ASSIGNMENT
Every entry must be transcribed exactly as written.

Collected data

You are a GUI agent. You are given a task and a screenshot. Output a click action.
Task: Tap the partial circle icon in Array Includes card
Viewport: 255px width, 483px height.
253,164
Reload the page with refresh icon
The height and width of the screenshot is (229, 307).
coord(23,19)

OUTPUT OF THE TASK
You are a GUI agent. You are given a task and a screenshot. Output a click action.
Task: Tap the partial circle icon in Array Includes card
Viewport: 255px width, 483px height.
253,164
Reload the page with refresh icon
The height and width of the screenshot is (229, 307).
coord(23,19)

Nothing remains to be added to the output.